Sophie Gilbert of The Atlantic felt the episode was the series' "most gorgeous episode to date" due to the location choices, describing Mylod's direction as having the "visual poetry and psychosexual familial tension of a late Bertolucci movie, or one by Luca Guadagnino." Randall Colburn of The A.V. Club gave the episode an A−, praising Strong and Cox's performances and the satisfying payoff of the arc between Logan and Kendall.
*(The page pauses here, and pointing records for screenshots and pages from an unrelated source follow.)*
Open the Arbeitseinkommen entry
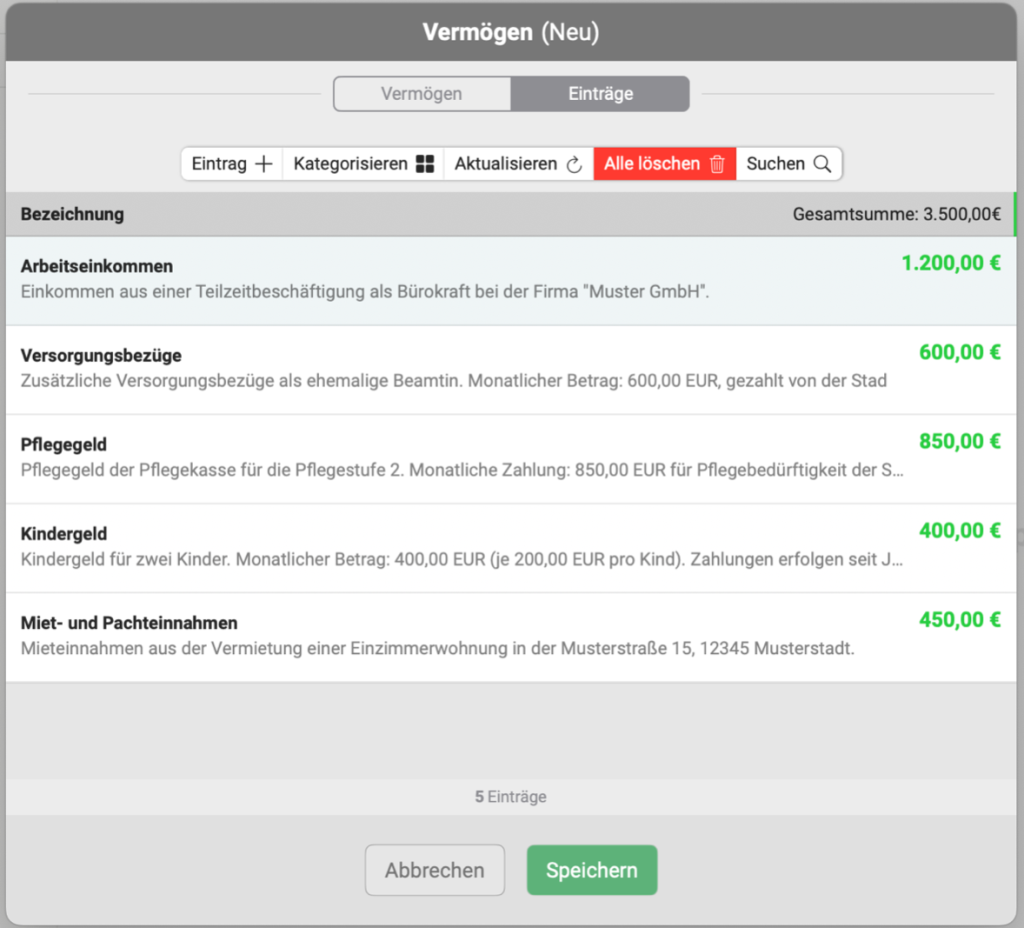1024x928 pixels. [x=97, y=267]
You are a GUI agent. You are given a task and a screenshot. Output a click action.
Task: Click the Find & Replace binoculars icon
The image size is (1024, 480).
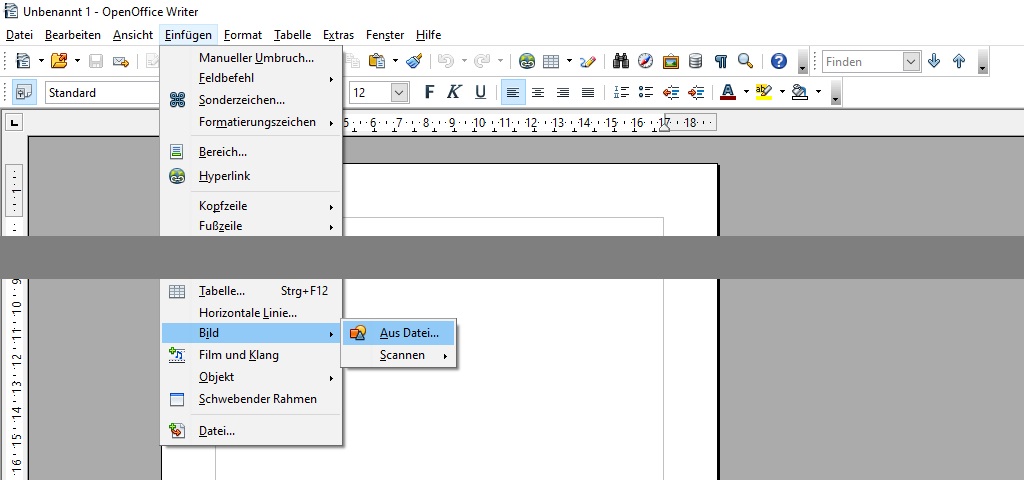click(x=621, y=61)
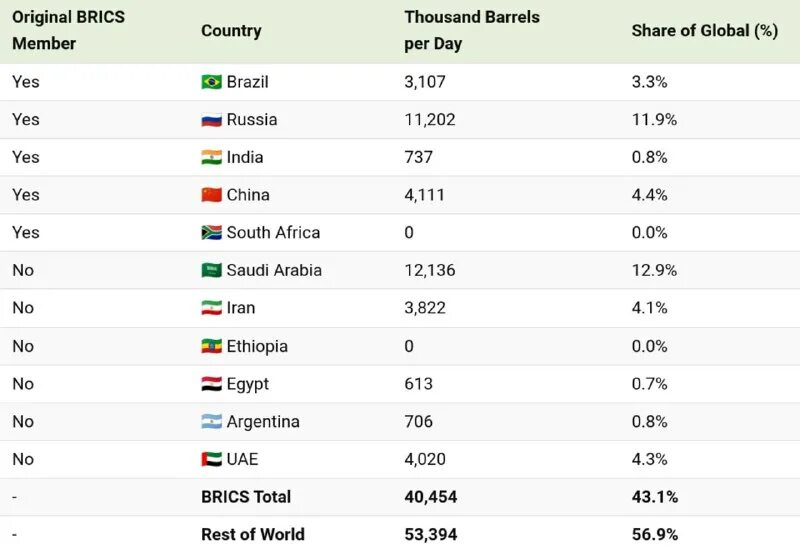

However, Colburn was less positive about Tom's resolution, calling it the episode's "only sketchy moment." Noel Murray of The New York Times wrote, "this jaw-dropper ending works because the writer Jesse Armstrong sets it up superbly, beginning with that long scene when everybody debates — with hilariously exaggerated politeness — the matter of whose body might best fit under a bus." Murray compared the family negotiation scene to an episode of Survivor, calling it "a fascinating study of human nature as these people try to save their jobs — and their senses of self — with a combination of strategic shade-throwing and personal appeals."

Sean T. Collins of Decider, who had remained skeptical of the season and the series at large compared to other critics, nonetheless reserved high praise for "This Is Not for Tears," declaring it "a high point not just for the episode or the season but the entire series." Collins felt that the episode deftly balanced comedy and drama despite his misgivings about the dramedy genre, and remarked: "The best thing about the finale... isn’t just the catharsis of watching one of Logan’s emotionally abused children (albeit one who committed vehicular homicide) strike back — it’s the show’s apparent recognition that actor Jeremy Strong is the best weapon in its arsenal." David Stubbs of The Guardian felt that with the finale, Armstrong has "shown that a series can not only survive but thrive without likeable, moral and sympathetic characters. And even find a way of making us care for them."

===Accolades===
At the 72nd Primetime Emmy Awards, Jeremy Strong won Outstanding Lead Actor in a Drama Series and Jesse Armstrong won Outstanding Writing for a Drama Series for the episode. Additionally, Mark Mylod was nominated for Outstanding Directing for a Drama Series, and Matthew Macfadyen and Nicholas Braun selected the episode to support their nominations in the categories of Outstanding Supporting Actor in a Drama Series. Furthermore, at the 72nd Primetime Creative Arts Emmy Awards, "This Is Not for Tears" received nominations for Stephen H. Carter, Carmen Cardenas, George DeTitta, and Ana Buljan in the category Outstanding Production Design for a Narrative Contemporary Program (One Hour or More); Bill Henry and Venya Bruk in the category Outstanding Single-Camera Picture Editing for a Drama Series (which it won); and Nicholas Britell in the category Outstanding Music Composition for a Series.